He had been running and jumping all around the inside of the little sugar-house. He loves to run and jump, and he had been having just the best time ever. Finally Whitefoot ran along the old bench and jumped from the end of it for a box standing on end, which Farmer Brown's boy sometimes used to sit on. It wasn't a very long jump, but somehow Whitefoot misjudged it. He was heedless, and he didn't jump quite far enough. Right beside that box was a tin pail half filled with sap. Instead of landing on the box, Whitefoot landed with a splash in that pail of sap.
CHAPTER VII: Whitefoot Gives Up Hope
Whitefoot had been in many tight places. Yes, indeed, Whitefoot had been in many tight places. He had had narrow escapes of all kinds. But never had he felt so utterly hopeless as now. The moment he landed in that sap, Whitefoot began to swim frantically.

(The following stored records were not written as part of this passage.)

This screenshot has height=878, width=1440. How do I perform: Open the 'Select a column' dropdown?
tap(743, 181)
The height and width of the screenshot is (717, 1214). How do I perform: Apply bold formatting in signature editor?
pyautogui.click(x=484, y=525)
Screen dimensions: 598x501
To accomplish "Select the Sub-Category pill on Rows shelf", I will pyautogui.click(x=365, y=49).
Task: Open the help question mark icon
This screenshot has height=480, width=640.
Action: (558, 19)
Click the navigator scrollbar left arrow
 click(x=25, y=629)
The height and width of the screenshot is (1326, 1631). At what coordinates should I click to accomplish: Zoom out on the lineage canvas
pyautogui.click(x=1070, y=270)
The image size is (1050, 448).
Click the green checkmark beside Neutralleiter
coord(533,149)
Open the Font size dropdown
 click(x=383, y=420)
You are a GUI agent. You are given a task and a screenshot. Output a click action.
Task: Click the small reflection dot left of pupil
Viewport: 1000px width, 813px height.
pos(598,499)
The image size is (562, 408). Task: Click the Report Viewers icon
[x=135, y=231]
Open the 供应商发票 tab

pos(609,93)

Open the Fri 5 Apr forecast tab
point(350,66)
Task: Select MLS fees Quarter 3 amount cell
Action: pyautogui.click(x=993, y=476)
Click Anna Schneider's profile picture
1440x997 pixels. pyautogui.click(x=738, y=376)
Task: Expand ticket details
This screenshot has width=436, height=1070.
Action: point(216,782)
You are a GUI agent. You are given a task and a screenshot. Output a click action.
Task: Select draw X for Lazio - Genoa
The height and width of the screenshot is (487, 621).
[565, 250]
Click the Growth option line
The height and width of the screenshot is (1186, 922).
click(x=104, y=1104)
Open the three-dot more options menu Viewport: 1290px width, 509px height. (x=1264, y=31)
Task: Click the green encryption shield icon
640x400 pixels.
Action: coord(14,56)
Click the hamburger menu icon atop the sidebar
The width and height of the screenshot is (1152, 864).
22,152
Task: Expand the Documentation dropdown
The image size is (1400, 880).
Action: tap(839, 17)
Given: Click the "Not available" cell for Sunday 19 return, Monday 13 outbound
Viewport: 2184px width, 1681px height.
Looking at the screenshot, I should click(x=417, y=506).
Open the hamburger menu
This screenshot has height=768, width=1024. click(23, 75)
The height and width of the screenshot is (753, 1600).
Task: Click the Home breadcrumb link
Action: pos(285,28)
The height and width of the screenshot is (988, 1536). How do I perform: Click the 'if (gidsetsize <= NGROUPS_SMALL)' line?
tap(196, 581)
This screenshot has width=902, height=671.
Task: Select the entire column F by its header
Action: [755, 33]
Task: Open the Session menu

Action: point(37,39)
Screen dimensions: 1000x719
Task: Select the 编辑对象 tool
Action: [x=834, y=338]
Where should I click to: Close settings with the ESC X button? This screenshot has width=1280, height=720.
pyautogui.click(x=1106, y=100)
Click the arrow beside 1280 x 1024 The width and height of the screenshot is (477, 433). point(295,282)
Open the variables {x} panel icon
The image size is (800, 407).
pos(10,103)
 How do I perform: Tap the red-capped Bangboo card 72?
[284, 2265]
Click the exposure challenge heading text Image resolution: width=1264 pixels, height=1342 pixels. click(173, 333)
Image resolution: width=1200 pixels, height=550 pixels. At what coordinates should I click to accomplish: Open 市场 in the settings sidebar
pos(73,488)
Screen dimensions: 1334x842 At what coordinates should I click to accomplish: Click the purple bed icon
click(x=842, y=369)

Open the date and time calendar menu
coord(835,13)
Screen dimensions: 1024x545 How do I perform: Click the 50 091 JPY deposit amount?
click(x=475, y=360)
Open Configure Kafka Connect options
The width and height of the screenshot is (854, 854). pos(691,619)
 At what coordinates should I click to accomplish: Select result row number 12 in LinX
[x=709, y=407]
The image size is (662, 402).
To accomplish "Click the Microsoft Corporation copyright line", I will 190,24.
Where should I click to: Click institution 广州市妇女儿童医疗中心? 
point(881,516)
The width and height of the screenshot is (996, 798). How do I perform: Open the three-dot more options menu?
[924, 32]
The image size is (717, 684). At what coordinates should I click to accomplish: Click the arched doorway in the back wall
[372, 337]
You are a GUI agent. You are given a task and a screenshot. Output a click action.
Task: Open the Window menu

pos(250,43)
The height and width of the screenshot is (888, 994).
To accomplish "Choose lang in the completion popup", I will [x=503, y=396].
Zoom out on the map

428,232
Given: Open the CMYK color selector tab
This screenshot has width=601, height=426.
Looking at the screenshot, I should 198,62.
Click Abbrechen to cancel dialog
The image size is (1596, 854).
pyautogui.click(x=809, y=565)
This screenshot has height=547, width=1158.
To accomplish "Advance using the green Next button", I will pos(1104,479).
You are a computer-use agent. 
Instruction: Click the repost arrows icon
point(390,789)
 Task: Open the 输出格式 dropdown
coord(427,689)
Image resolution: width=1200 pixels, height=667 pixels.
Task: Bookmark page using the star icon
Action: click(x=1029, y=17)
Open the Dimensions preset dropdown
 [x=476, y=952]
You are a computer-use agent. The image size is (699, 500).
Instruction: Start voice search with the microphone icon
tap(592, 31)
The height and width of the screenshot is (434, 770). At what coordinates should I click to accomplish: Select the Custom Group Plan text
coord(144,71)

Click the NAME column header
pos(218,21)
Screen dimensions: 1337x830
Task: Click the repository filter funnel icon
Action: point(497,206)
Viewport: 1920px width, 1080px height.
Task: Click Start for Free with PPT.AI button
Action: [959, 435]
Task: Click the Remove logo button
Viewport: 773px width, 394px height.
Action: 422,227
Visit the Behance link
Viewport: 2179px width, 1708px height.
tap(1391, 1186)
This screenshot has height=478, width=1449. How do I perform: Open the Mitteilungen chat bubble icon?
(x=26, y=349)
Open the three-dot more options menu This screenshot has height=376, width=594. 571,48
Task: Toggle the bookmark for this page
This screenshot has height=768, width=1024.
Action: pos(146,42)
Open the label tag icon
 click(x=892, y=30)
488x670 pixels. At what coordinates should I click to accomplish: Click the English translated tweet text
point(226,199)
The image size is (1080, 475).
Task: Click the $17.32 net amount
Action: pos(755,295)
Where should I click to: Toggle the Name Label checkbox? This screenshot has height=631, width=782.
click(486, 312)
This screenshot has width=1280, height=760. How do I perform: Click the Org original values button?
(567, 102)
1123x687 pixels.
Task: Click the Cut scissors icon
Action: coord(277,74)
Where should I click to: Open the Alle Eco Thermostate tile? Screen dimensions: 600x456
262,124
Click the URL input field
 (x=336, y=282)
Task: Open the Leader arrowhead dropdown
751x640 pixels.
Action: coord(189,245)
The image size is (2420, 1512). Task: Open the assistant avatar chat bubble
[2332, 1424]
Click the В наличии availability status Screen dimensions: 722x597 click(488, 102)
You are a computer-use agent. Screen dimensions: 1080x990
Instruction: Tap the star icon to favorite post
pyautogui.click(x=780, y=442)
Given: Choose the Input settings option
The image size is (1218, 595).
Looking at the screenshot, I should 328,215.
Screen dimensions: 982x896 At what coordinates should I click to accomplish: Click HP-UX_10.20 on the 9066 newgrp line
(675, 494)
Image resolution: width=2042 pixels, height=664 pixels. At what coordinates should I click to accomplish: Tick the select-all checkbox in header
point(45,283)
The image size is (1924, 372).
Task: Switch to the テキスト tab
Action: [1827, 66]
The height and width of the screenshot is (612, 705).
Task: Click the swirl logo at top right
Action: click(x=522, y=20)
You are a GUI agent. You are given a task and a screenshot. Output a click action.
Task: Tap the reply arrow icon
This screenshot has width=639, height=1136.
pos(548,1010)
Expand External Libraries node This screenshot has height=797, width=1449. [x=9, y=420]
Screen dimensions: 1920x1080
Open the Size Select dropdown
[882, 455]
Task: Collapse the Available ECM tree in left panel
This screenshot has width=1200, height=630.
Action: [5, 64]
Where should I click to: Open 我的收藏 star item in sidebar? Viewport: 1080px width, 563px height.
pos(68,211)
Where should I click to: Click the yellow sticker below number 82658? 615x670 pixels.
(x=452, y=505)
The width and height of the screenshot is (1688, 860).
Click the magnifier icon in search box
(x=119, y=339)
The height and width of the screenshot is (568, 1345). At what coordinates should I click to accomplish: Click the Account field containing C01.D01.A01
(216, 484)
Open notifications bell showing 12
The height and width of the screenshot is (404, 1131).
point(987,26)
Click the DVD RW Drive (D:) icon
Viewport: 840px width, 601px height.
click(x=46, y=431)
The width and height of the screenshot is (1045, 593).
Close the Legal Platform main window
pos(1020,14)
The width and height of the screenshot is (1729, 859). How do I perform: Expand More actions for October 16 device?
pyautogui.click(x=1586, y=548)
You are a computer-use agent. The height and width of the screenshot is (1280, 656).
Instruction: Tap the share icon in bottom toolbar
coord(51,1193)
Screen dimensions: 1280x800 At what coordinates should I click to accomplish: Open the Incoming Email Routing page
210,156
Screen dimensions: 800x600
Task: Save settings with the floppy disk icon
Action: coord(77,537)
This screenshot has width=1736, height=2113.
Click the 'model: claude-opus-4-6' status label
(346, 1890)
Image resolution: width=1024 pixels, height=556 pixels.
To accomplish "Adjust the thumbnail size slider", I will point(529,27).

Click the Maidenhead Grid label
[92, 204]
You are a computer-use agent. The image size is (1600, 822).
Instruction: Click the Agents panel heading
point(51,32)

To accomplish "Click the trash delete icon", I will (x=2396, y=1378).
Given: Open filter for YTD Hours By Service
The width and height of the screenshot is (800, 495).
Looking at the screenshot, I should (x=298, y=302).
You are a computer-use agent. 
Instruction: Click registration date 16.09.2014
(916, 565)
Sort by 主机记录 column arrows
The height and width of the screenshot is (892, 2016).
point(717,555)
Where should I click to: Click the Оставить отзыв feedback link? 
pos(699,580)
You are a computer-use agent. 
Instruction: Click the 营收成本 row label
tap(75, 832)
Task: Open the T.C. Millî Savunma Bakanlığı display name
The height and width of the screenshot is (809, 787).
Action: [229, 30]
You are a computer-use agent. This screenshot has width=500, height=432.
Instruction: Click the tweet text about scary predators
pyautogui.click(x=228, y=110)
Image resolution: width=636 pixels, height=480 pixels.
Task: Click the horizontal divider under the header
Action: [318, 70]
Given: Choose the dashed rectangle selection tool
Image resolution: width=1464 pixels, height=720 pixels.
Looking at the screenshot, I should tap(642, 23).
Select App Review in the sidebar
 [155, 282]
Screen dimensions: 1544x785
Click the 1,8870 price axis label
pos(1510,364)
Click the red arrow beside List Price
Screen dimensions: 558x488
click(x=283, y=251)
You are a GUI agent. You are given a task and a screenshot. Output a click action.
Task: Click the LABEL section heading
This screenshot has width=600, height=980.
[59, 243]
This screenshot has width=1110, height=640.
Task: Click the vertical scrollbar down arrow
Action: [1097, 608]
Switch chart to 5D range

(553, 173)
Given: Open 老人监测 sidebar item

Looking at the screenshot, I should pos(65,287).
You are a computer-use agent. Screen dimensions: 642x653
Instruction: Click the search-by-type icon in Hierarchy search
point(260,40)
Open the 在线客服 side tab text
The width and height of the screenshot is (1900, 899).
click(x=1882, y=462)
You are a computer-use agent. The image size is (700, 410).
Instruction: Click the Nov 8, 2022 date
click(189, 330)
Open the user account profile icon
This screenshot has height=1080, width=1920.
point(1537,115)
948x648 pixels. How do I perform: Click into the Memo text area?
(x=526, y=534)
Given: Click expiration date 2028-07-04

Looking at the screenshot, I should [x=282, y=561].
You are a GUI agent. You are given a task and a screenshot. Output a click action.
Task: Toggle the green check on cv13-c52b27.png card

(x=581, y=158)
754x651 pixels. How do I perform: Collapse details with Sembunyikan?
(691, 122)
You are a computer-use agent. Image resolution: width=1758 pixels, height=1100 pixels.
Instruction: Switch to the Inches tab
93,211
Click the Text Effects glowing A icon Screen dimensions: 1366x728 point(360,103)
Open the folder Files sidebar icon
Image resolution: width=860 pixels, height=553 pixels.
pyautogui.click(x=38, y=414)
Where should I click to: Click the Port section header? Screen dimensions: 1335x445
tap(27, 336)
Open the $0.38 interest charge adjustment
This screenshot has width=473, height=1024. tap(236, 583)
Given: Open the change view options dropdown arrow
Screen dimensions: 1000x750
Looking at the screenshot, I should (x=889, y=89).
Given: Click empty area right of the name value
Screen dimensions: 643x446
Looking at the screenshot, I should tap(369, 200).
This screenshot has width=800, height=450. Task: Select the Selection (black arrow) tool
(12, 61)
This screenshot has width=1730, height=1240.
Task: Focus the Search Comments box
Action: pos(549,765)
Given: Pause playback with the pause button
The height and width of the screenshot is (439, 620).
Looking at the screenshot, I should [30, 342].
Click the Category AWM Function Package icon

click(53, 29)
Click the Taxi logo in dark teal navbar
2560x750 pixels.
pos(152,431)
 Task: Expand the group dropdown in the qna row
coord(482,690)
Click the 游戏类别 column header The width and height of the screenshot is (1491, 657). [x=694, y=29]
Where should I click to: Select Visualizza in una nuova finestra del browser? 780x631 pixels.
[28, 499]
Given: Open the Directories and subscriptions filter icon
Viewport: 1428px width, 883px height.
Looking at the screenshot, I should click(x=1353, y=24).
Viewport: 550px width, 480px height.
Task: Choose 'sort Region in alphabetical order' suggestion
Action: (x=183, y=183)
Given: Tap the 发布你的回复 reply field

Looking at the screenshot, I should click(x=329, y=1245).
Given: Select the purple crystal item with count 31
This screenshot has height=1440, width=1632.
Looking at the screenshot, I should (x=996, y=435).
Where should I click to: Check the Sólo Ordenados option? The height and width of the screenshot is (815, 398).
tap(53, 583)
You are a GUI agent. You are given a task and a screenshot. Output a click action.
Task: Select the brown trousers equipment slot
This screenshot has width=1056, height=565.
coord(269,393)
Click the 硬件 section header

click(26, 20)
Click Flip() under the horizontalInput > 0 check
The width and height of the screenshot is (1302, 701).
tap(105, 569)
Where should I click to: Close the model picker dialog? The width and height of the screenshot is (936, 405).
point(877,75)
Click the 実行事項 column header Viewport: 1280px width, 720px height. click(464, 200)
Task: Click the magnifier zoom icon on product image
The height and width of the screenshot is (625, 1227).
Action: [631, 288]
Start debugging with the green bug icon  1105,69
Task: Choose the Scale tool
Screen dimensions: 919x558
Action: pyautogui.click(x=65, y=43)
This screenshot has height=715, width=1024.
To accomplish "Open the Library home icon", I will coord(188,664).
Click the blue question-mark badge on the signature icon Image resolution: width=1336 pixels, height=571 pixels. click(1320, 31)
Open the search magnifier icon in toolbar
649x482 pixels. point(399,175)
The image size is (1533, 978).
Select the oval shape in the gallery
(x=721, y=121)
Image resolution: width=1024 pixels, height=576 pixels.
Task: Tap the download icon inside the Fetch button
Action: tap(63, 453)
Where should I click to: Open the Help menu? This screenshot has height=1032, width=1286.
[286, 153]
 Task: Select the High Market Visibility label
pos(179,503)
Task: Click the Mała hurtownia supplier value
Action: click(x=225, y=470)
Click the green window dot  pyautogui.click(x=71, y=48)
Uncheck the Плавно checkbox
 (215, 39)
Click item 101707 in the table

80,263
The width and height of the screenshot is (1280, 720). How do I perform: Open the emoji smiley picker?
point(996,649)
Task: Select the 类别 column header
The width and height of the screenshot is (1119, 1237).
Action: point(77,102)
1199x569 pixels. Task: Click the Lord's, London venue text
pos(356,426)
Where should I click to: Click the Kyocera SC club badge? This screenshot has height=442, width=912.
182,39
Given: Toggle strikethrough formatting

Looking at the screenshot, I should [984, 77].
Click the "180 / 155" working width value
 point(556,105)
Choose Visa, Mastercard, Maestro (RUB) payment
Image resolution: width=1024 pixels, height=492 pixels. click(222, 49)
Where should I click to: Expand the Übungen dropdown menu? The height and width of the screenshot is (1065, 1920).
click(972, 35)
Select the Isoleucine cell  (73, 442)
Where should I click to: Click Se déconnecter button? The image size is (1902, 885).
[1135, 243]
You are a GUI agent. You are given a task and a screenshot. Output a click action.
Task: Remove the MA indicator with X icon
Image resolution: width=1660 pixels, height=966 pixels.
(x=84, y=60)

He isn't a particularly good swimmer, but he could swim well enough to keep afloat for a while. His first thought was to scramble up the side of the tin pail, but when he reached it and tried to fasten his sharp little claws into it in order to climb, he discovered that he couldn't. Sharp as they were, his little claws just slipped, and his struggles to get up only resulted in tiring him out and in plunging him wholly beneath the sap. He came up choking and gasping. Then round and round inside that pail he paddled, stopping every two or three seconds to try to climb up that hateful, smooth, shiny wall.
The more he tried to climb out, the more frightened he became.
He was in a perfect panic of fear. He quite lost his head, did Whitefoot. The harder he struggled, the more tired he became, and the greater was his danger of drowning.
Whitefoot squeaked pitifully. He didn't want to drown. Of course not. He wanted to live. But unless he could get out of that pail very soon, he would drown. He knew it. He knew that he couldn't hold on much longer. He knew that just as soon as he stopped paddling, he would sink. Already he was so tired from his frantic efforts to escape that it seemed to him that he couldn't hold out any longer. But somehow he kept his legs moving, and so kept afloat.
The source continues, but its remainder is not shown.